We choose a (denoising) autoencoder as an architecture for our neural network. It simply gets an input (disturbed) tensor and applies a linear transformations in the same dimension (not as in a common autoencoder) with a `ReLU` non-linearity and batch normalization four times (two to 'encode' and two to 'decode'). See the package code for the details.

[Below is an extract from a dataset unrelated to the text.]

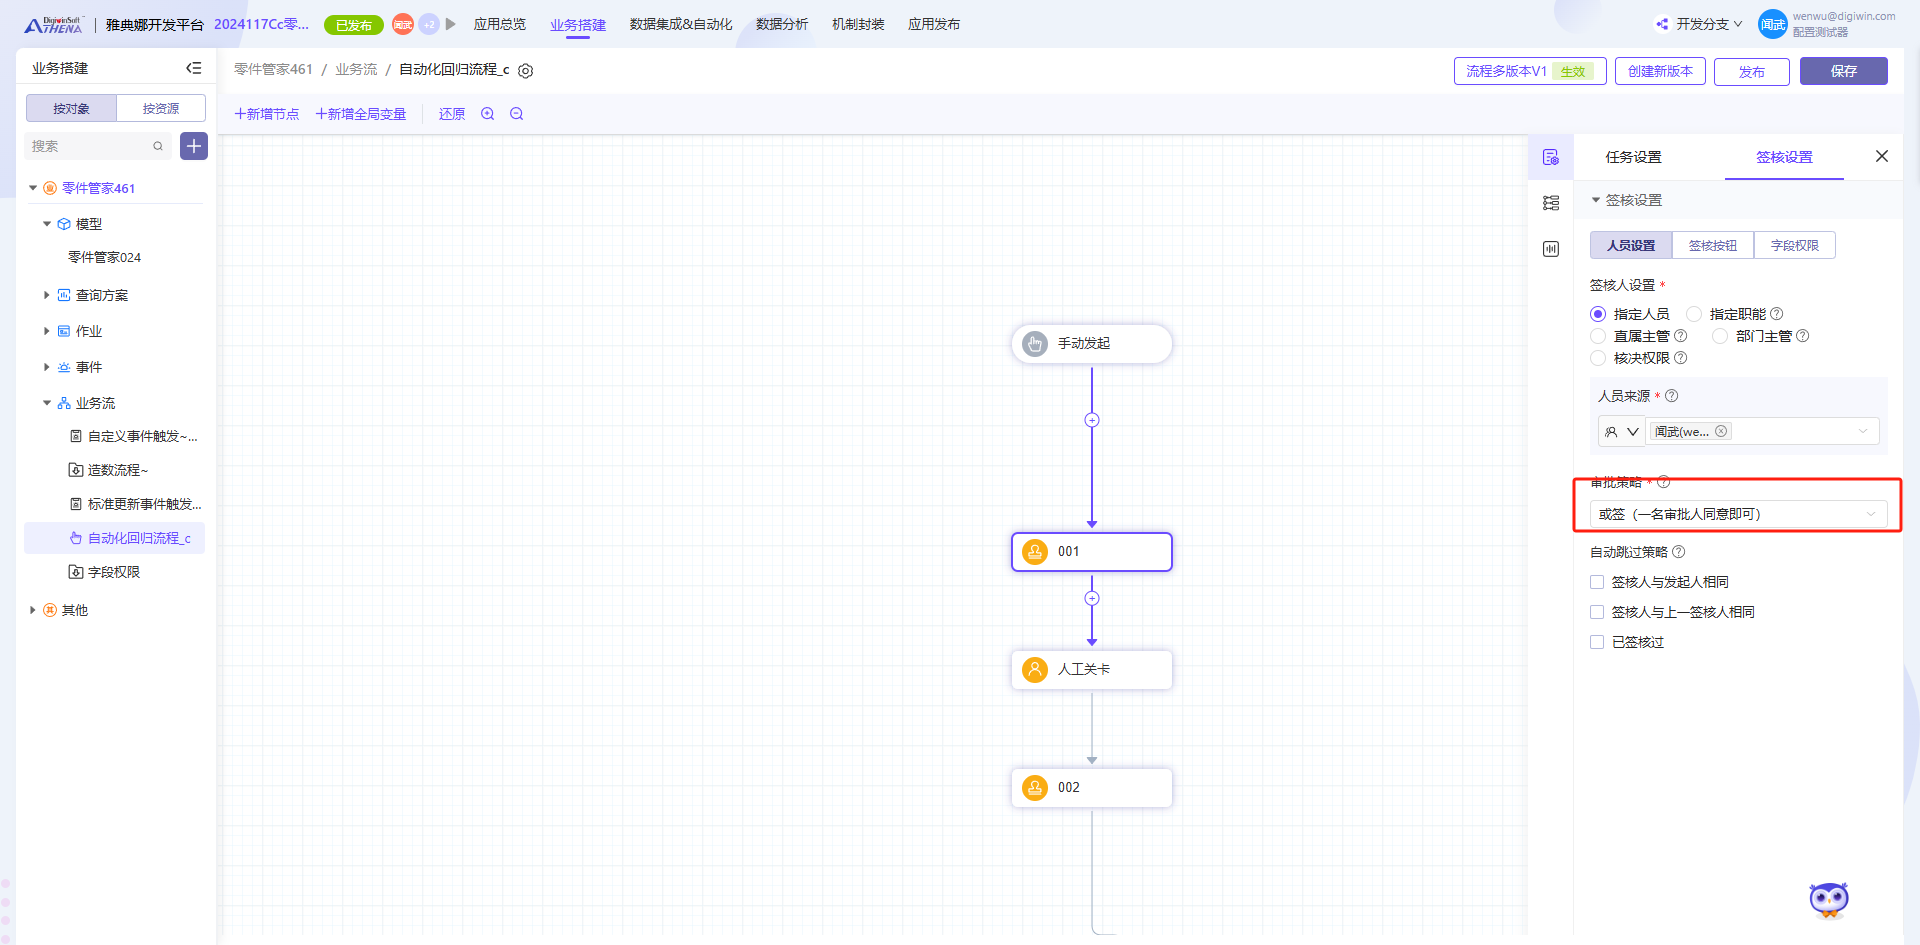Open settings gear next to 自动化回归流程_c
The height and width of the screenshot is (945, 1920).
(x=526, y=71)
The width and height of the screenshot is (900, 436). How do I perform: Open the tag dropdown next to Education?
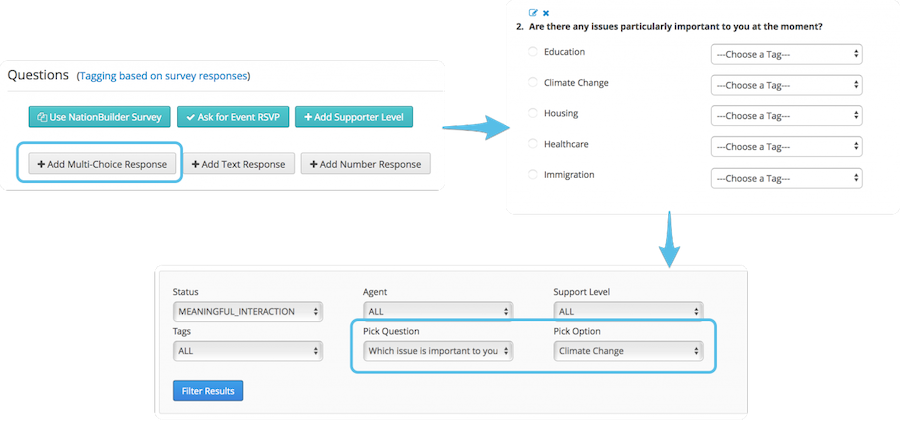click(x=786, y=54)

One might consider these $n^3\rightarrow n^3$ transformations as basis changes in a free algebra on the elements of a semigroup.

In [22]:
from neural_semigroups import MagmaDAE

dae = MagmaDAE(
    cardinality=cardinality,
    hidden_dims=2 * [cardinality ** 3],
    dropout_rate=dropout_rate
)

In [23]:
dae

MagmaDAE(
  (encoder_layers): Sequential(
    (linear00): Linear(in_features=64, out_features=64, bias=True)
    (relu00): ReLU()
    (bn00): BatchNorm1d(64, eps=1e-05, momentum=0.1, affine=True, track_running_stats=True)
    (linear01): Linear(in_features=64, out_features=64, bias=True)
    (relu01): ReLU()
    (bn01): BatchNorm1d(64, eps=1e-05, momentum=0.1, affine=True, track_running_stats=True)
  )
  (decoder_layers): Sequential(
    (linear10): Linear(in_features=64, out_features=64, bias=True)
    (relu10): ReLU()
    (bn10): BatchNorm1d(64, eps=1e-05, momentum=0.1, affine=True, track_running_stats=True)
    (linear11): Linear(in_features=64, out_features=64, bias=True)
    (relu11): ReLU()
    (bn11): BatchNorm1d(64, eps=1e-05, momentum=0.1, affine=True, track_running_stats=True)
  )
)

This architecture is relatively light having less than 20K weights.

In [28]:
sum(p.numel() for p in dae.parameters())

17152

In [7]:
%load_ext tensorboard

In [8]:
%tensorboard --logdir runs

In [29]:
!rm -rf runs

In [30]:
from neural_semigroups.training_helpers import learning_pipeline
from ignite.metrics.loss import Loss
from neural_semigroups.training_helpers import associative_ratio, guessed_ratio

params = {"learning_rate": 0.001, "epochs": 1000}
metrics = {
    "loss": Loss(loss),
    "associative_ratio": Loss(associative_ratio),
    "guessed_ratio": Loss(guessed_ratio)
}
learning_pipeline(params, dae, loss, metrics, data_loaders)

[1/1000]   0%|           [00:00<?]

The result is that we managed to get an associative table in about 60% of all the test cases. On the other hand, getting an associative Cayley table from a handful of known cells at random is highly improbable.